▸ **Extracted data**:
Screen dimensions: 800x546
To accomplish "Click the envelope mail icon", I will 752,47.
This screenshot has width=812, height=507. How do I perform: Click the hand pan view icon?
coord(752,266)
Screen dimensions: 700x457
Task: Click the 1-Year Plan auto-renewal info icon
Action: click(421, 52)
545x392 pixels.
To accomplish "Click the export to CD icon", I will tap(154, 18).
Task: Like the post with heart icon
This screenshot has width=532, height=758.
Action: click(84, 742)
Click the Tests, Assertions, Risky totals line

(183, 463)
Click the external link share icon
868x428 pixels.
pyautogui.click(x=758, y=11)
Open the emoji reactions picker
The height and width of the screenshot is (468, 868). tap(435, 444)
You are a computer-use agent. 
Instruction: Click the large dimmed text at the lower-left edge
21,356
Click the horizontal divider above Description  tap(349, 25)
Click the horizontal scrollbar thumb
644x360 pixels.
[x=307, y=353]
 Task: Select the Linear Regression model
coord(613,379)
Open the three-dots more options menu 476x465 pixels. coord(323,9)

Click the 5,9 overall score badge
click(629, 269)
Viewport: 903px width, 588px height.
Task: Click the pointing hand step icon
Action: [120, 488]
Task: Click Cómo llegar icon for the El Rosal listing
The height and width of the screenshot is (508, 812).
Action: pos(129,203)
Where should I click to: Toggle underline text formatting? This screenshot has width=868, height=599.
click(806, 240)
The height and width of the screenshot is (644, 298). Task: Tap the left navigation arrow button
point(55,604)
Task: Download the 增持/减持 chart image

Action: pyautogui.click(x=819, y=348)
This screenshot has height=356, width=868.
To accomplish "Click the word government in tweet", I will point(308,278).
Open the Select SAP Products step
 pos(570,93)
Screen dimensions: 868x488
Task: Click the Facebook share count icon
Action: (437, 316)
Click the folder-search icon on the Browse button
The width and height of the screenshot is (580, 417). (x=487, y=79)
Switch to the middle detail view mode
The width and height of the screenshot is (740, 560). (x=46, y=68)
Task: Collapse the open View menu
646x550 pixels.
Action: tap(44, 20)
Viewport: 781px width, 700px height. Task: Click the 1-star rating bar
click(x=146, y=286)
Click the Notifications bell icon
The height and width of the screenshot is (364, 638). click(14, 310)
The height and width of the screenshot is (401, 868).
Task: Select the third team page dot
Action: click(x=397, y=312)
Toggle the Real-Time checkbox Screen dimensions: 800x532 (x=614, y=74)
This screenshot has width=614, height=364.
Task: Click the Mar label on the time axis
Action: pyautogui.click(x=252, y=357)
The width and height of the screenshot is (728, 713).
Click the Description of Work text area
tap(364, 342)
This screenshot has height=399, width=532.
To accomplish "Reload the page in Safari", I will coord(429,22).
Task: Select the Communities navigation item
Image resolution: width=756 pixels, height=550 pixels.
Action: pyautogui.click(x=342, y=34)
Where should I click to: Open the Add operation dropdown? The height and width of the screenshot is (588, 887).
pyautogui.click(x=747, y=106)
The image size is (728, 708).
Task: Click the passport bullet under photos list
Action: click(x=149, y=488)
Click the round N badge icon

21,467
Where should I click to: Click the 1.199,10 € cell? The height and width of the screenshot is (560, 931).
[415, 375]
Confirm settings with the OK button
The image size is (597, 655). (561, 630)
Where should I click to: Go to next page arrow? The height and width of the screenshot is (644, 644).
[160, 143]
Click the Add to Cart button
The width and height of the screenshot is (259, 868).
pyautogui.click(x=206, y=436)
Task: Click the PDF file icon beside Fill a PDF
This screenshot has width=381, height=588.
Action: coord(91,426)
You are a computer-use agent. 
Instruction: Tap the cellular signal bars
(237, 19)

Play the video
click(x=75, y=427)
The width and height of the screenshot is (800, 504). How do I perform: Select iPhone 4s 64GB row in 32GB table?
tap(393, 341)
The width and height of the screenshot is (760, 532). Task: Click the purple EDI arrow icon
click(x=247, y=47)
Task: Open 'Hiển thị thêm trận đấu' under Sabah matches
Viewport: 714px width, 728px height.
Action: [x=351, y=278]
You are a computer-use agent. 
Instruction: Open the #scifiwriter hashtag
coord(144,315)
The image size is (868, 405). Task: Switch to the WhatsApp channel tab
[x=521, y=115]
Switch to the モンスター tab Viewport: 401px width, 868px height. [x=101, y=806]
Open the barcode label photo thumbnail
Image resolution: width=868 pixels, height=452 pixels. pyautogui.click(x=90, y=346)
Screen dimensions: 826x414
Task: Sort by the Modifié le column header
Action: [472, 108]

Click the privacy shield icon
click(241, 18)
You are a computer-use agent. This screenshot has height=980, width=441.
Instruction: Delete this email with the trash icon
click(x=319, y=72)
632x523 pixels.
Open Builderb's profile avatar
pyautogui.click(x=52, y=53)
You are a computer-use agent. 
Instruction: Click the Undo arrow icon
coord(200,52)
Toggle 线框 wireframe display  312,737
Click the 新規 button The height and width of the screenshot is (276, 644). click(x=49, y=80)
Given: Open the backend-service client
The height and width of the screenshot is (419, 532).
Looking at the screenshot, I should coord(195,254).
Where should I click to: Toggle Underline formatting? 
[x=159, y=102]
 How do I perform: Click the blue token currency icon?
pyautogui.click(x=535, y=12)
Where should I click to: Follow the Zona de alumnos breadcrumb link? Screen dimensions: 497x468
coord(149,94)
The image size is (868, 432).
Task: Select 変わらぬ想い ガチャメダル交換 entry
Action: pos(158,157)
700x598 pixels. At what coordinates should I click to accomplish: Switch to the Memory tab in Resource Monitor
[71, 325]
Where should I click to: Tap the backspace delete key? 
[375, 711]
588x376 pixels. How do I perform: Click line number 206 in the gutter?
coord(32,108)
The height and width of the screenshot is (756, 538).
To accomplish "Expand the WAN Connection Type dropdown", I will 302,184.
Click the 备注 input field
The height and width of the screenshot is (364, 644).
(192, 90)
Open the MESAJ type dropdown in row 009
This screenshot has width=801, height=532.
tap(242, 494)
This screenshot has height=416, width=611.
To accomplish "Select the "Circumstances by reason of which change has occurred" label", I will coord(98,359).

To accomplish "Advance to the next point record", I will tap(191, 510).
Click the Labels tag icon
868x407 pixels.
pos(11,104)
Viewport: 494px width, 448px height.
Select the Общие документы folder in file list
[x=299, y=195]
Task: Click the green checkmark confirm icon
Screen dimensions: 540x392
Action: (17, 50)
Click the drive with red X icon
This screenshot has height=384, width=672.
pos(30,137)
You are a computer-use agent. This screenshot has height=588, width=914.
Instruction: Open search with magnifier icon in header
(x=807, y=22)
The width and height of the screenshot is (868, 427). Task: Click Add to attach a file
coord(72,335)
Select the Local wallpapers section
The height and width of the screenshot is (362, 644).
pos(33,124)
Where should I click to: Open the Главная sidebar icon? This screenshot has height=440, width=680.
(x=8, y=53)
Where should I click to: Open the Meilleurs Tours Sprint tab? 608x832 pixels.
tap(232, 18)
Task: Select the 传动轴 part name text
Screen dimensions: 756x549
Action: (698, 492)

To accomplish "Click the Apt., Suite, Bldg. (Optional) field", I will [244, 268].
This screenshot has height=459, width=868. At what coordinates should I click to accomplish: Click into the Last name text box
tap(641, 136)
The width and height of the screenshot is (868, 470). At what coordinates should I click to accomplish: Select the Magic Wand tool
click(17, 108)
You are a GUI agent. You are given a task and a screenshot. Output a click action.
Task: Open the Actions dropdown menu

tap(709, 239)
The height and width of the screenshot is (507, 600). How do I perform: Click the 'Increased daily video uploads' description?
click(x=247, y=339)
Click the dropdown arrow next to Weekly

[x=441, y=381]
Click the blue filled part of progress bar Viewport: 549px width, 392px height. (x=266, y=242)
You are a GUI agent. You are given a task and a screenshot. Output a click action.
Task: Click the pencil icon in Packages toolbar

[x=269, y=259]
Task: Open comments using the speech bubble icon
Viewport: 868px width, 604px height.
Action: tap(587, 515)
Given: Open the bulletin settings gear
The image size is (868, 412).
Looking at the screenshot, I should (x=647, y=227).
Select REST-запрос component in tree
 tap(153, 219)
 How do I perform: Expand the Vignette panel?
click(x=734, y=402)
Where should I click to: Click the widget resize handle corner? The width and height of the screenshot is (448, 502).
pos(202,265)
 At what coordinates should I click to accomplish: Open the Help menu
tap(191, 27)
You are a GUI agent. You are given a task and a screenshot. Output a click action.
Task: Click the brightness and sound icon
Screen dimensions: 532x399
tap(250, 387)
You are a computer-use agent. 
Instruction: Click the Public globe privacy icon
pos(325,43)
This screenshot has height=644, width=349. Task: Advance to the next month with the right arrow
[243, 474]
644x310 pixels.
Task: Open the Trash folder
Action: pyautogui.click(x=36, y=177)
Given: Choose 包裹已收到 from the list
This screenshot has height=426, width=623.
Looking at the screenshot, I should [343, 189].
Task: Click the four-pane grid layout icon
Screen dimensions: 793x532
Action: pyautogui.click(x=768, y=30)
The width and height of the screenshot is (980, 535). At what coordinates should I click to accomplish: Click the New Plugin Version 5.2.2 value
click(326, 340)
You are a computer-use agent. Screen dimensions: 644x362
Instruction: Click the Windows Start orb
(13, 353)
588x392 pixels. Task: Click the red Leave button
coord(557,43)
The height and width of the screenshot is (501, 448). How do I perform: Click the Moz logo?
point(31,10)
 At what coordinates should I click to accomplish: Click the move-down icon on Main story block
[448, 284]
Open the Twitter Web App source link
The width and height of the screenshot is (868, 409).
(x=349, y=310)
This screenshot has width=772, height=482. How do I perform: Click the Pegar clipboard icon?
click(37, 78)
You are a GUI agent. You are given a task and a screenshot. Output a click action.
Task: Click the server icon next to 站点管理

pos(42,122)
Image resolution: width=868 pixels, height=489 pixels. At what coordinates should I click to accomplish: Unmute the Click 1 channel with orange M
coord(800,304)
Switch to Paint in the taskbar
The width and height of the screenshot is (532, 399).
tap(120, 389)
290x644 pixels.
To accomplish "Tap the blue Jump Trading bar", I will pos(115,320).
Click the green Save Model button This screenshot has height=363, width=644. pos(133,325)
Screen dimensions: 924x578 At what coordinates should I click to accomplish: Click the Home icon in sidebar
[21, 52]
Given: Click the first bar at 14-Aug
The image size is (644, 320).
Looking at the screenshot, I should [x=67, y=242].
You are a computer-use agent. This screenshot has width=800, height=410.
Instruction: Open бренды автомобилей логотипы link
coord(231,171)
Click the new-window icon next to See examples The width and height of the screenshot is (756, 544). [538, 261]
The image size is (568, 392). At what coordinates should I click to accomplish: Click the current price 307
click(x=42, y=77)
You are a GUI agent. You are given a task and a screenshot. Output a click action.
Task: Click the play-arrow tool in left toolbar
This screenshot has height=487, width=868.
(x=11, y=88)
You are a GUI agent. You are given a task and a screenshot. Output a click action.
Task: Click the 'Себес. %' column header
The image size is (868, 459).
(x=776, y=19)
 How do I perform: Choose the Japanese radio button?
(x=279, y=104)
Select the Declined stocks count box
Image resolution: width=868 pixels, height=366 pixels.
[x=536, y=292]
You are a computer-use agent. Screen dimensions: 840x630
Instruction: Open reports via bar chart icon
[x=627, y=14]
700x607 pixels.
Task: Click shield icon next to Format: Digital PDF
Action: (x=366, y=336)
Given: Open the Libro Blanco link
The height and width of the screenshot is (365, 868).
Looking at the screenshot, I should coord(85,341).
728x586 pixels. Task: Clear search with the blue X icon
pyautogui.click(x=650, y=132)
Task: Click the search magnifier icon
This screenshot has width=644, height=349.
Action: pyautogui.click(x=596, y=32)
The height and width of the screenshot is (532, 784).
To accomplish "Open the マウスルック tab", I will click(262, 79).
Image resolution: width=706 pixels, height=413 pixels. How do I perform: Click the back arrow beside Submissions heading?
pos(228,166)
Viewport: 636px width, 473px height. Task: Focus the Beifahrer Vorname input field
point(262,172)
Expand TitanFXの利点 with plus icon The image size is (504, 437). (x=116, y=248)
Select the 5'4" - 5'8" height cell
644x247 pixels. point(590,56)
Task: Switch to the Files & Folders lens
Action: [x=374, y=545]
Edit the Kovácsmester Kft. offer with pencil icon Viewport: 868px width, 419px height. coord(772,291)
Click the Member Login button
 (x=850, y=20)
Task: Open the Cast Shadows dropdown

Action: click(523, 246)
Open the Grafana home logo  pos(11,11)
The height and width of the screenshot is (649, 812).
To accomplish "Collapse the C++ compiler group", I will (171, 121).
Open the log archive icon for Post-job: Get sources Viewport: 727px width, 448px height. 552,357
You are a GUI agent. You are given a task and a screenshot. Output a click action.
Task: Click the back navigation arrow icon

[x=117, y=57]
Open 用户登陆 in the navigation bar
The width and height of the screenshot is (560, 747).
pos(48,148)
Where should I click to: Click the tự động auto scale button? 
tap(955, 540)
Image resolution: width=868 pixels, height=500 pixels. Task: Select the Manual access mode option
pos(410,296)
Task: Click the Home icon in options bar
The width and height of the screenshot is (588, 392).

▸ **What to produce**: Every line containing the word "part" should be copied from the material.

▸ **Answer area**:
Task: Select the 传动轴 part name text
Click the blue filled part of progress bar Viewport: 549px width, 392px height. (x=266, y=242)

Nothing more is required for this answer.